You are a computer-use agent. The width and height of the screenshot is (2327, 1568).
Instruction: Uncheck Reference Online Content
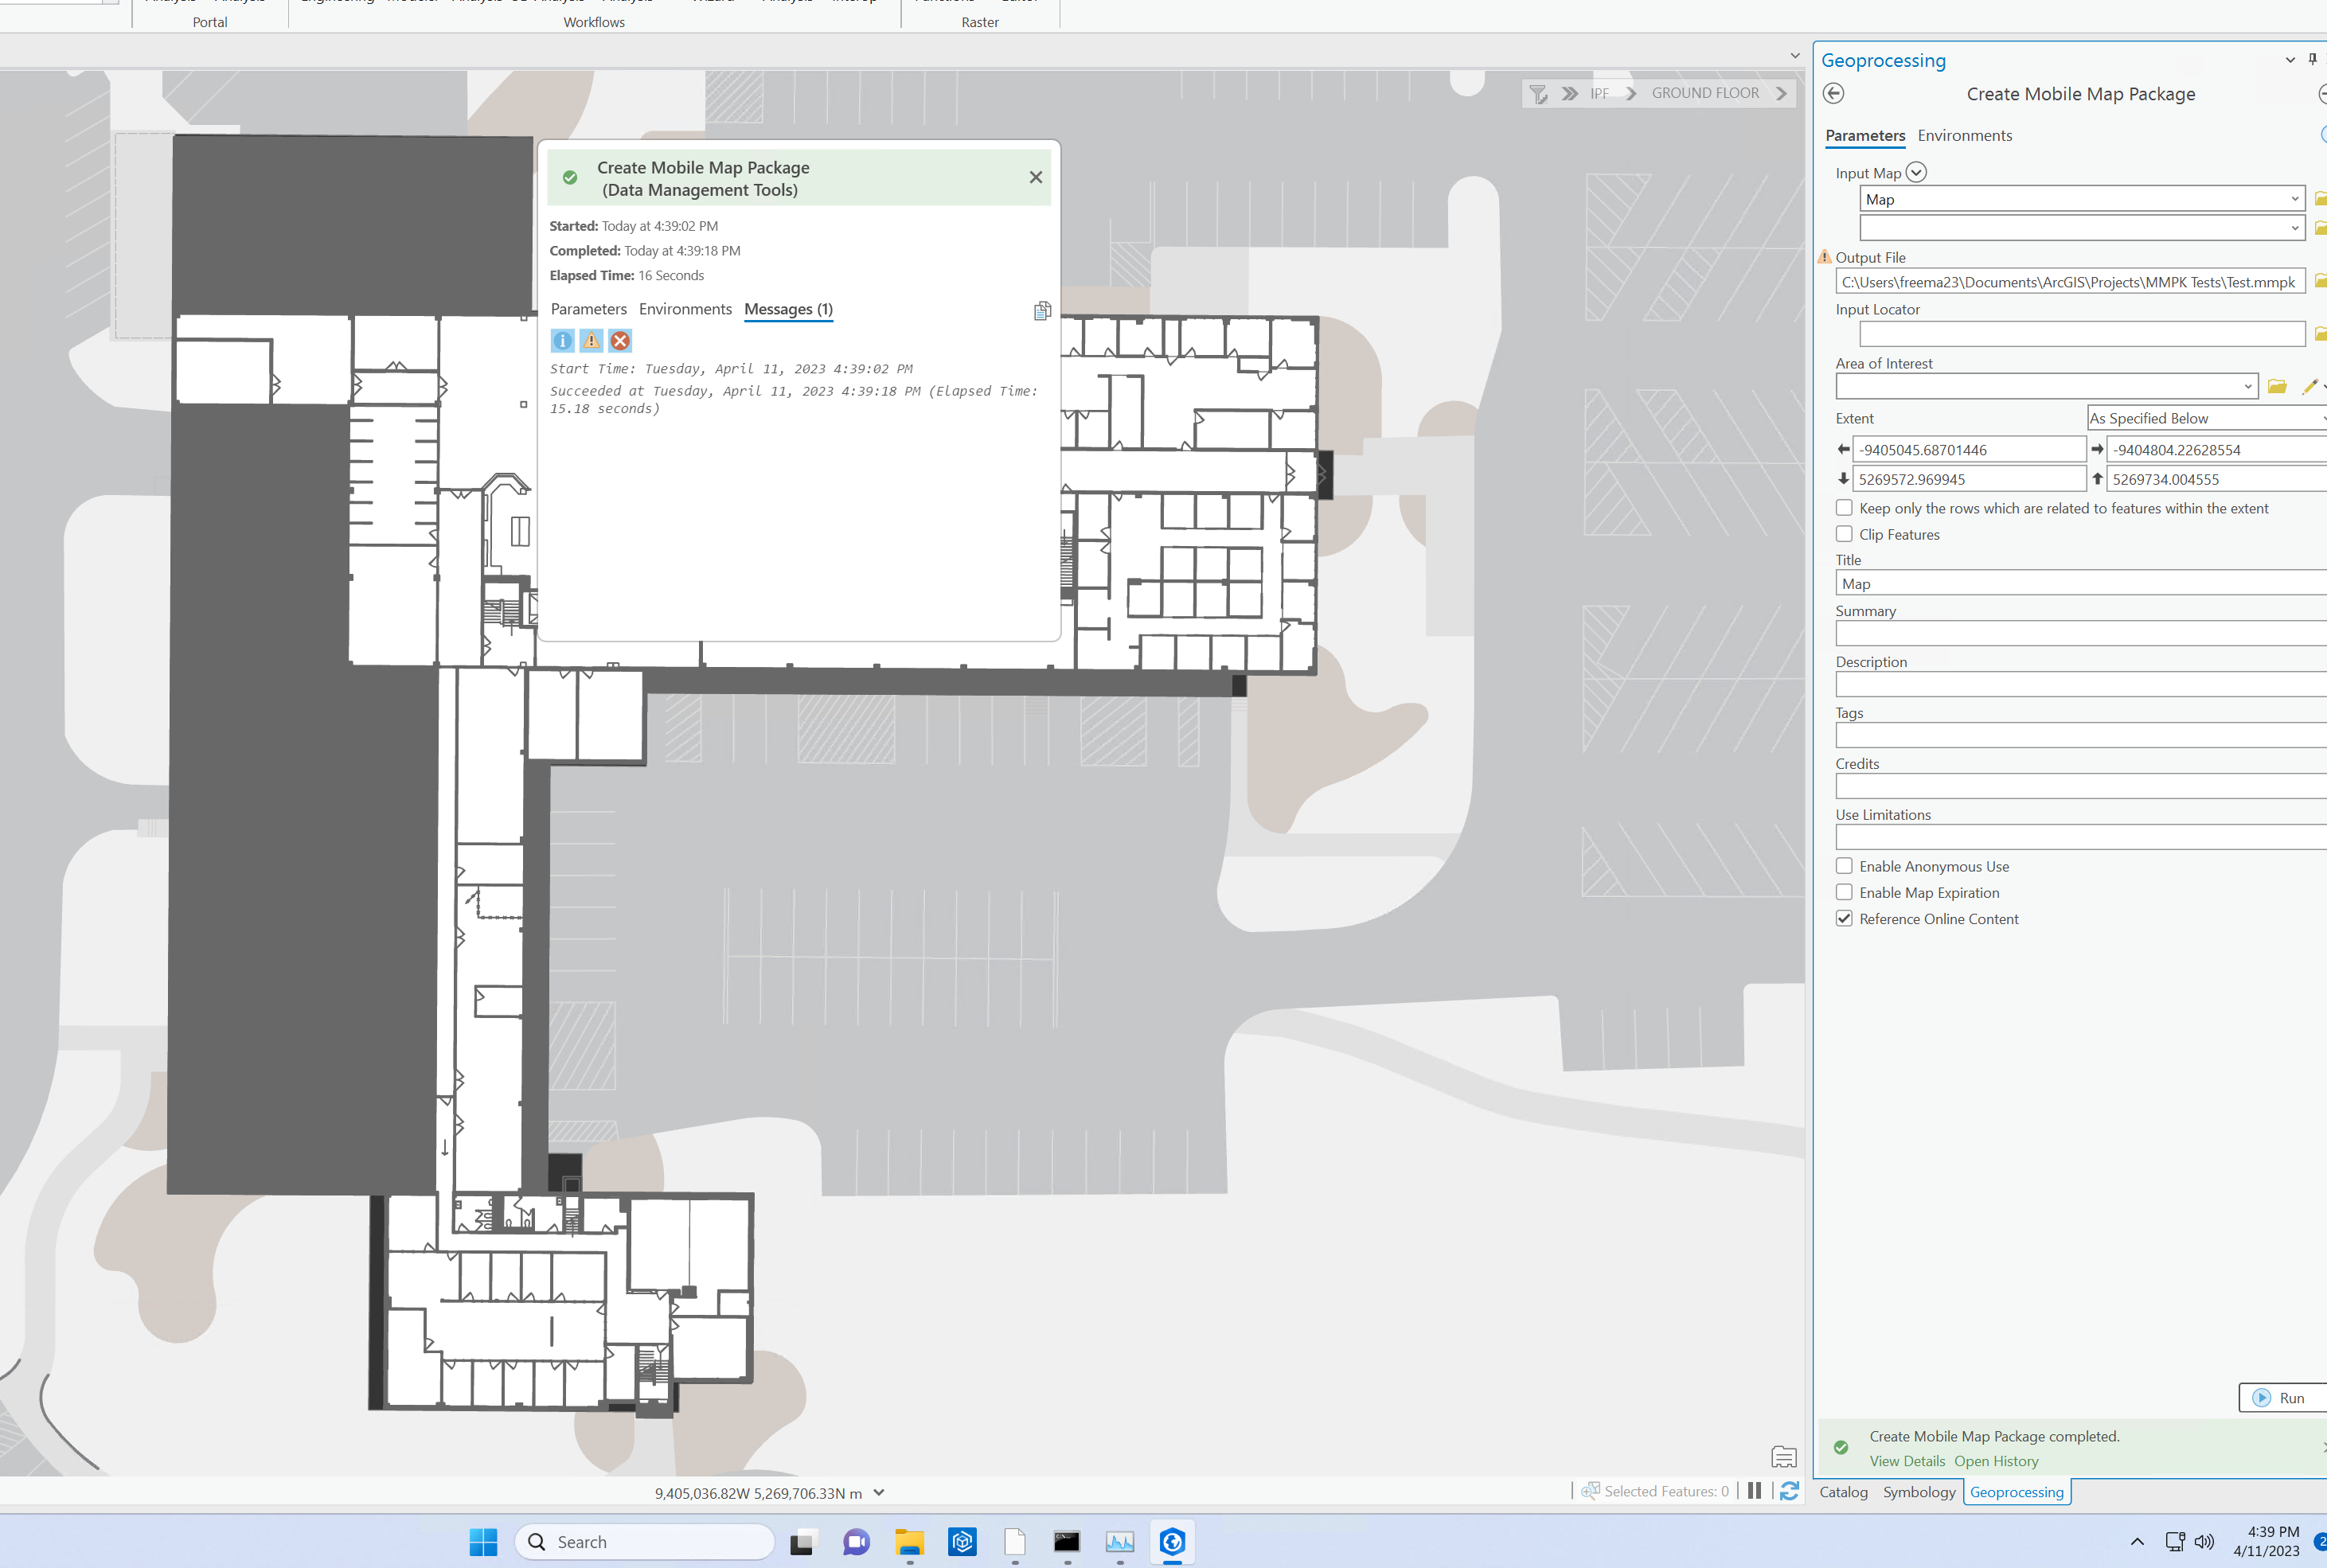(x=1844, y=918)
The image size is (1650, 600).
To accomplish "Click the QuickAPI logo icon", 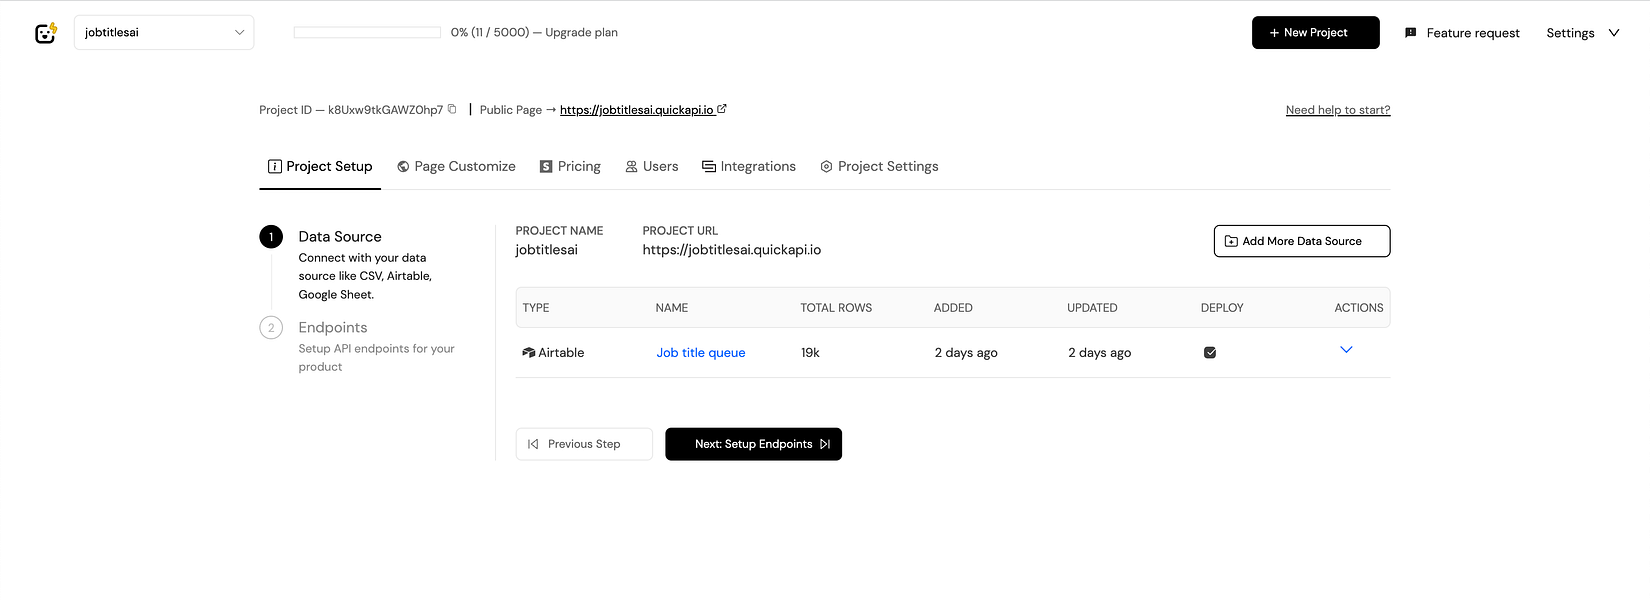I will pos(46,33).
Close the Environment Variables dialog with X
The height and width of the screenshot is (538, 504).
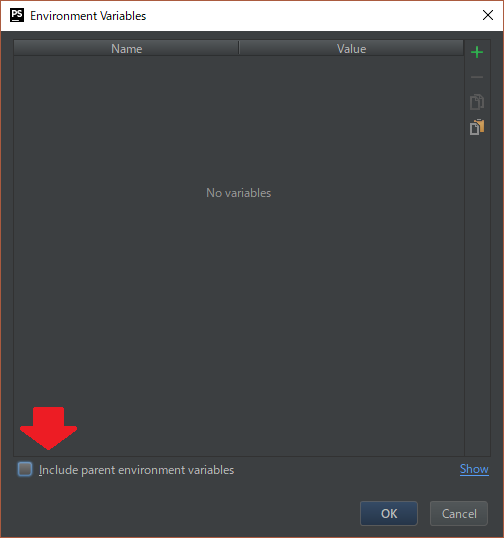pyautogui.click(x=488, y=15)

→ **Your instructions**: Convert the records, from the line with "Close the Environment Variables dialog with X" through the end of the records, into a Markdown table with columns "Number" and "Line". Skip blank lines and leave out the pictures.

→ **Complete output**:
| Number | Line |
|---|---|
| 1 | Close the Environment Variables dialog with X |
| 2 | The height and width of the screenshot is (538, 504). |
| 3 | pyautogui.click(x=488, y=15) |